De retour sur la F225, nous découvrons un endroit d’une beauté sauvage, à couper le souffle. Nous roulons sur un tapis de sable d’un noir intense. Tout autour de nous, des bombes de lave, ciselées par le temps, ruines de châteaux maléfiques, nous plongent dans un décor irréel, rendu encore plus angoissant par la pluie et le ciel sombre. C’est certain, nous sommes sur l’une des plages de l’enfer. Les rares taches de couleur, le vert des mousses et le rose des lichens, ne sont qu’un leurre. C’est fascinant et sûrement l’un des beaux endroits que j’ai vu en Islande.

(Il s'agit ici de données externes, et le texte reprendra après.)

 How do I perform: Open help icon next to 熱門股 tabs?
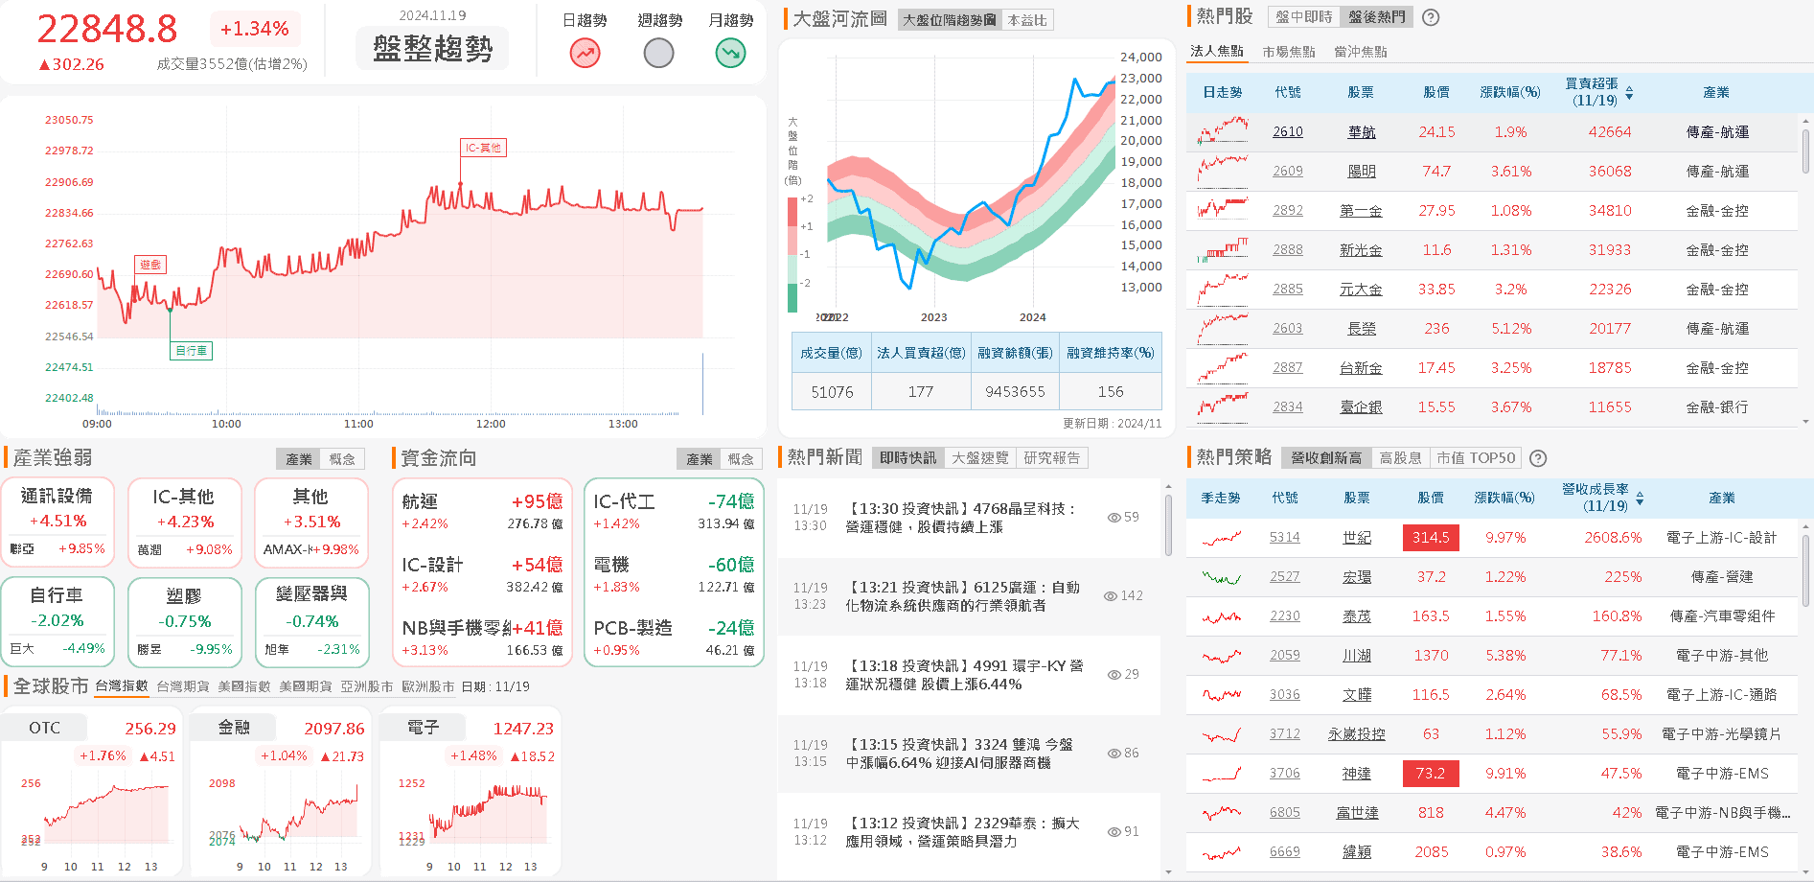point(1431,17)
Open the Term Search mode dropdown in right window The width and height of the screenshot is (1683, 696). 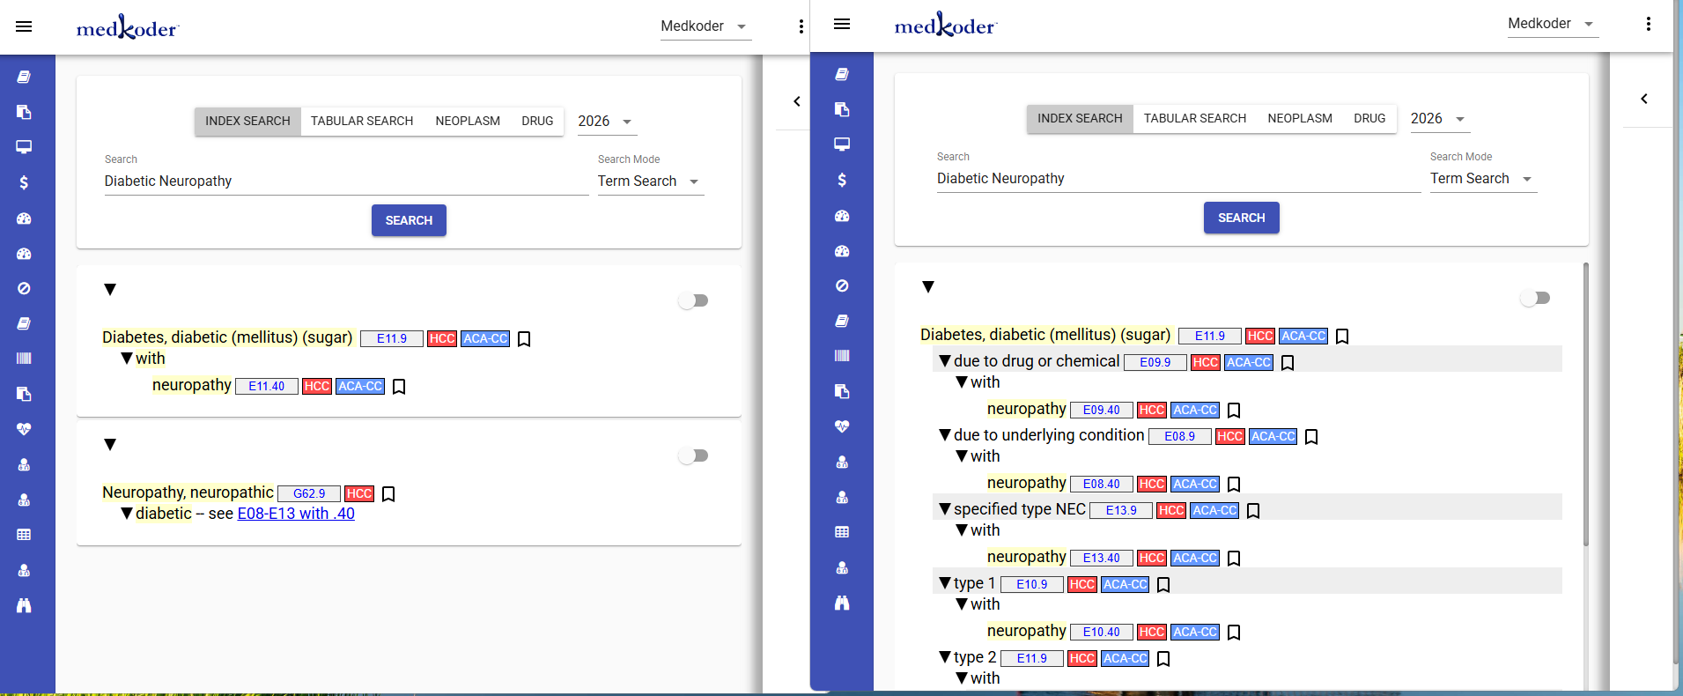coord(1483,179)
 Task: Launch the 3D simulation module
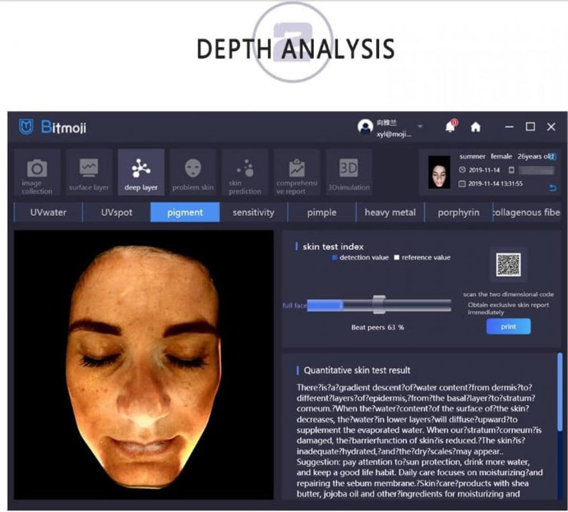348,173
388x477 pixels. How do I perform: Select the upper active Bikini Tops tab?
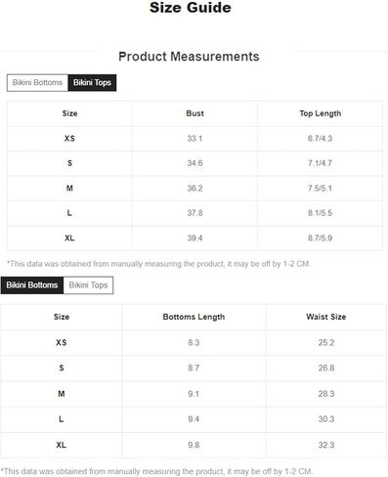point(92,83)
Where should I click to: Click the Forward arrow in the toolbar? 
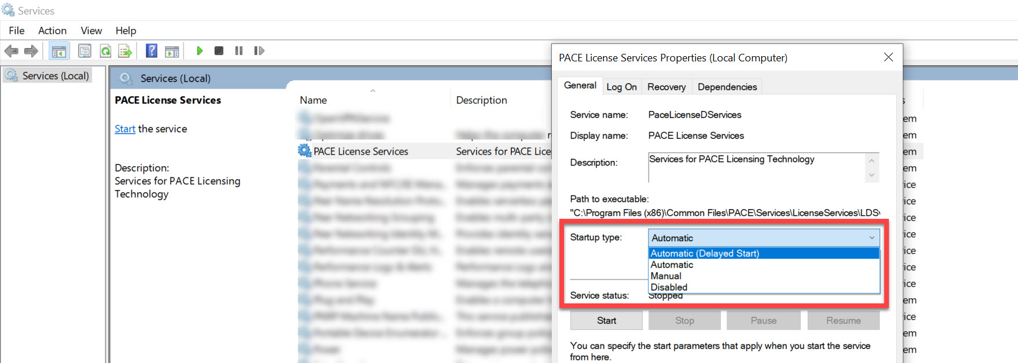31,51

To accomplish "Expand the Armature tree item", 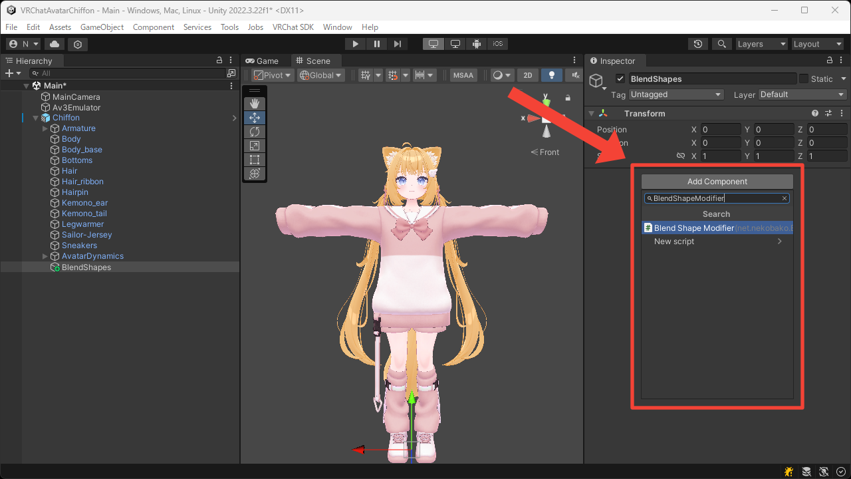I will [x=45, y=128].
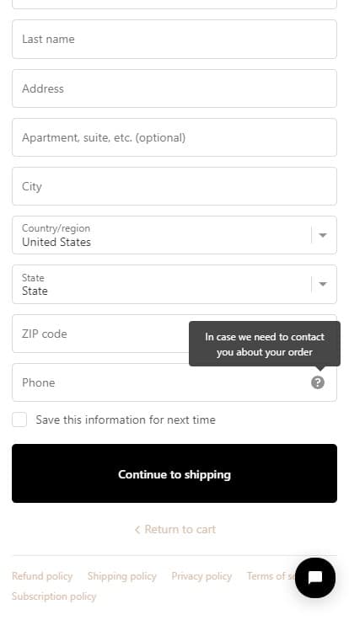
Task: Select the Apartment, suite, etc. field
Action: click(175, 137)
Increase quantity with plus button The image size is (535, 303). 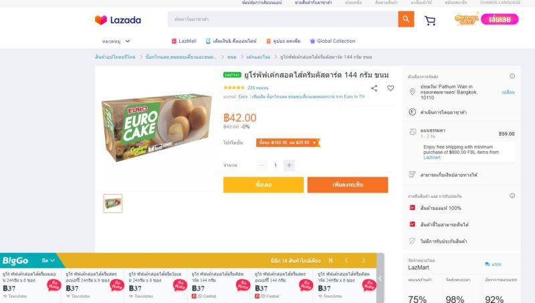click(x=289, y=165)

Pendant une quinzaine de kilomètres, la piste s’engouffre, sinueuse, dans les montagnes. Nous croisons deux ou trois véhicules, pas davantage. Je m’attendais à plus de monde.
Puis, elle s’élargit. Les verts aux mille nuances remplacent les noirs de la lave. Petits lacs et torrents font leur apparition, leur surface modelée sans cesse par le vent. À l’horizon, nous croyons distinguer, dans une lumière défaillante, les premiers contreforts colorés de Landmannalaugar.
Landmannahellir est un terrain de camping qui dispose de quelques huttes au confort minimal. Le chauffage au gaz en fait partie. Il est le bienvenu, car il fait froid en cette fin d’après-midi. Je me félicite en silence de ne pas avoir choisi de camper aujourd’hui.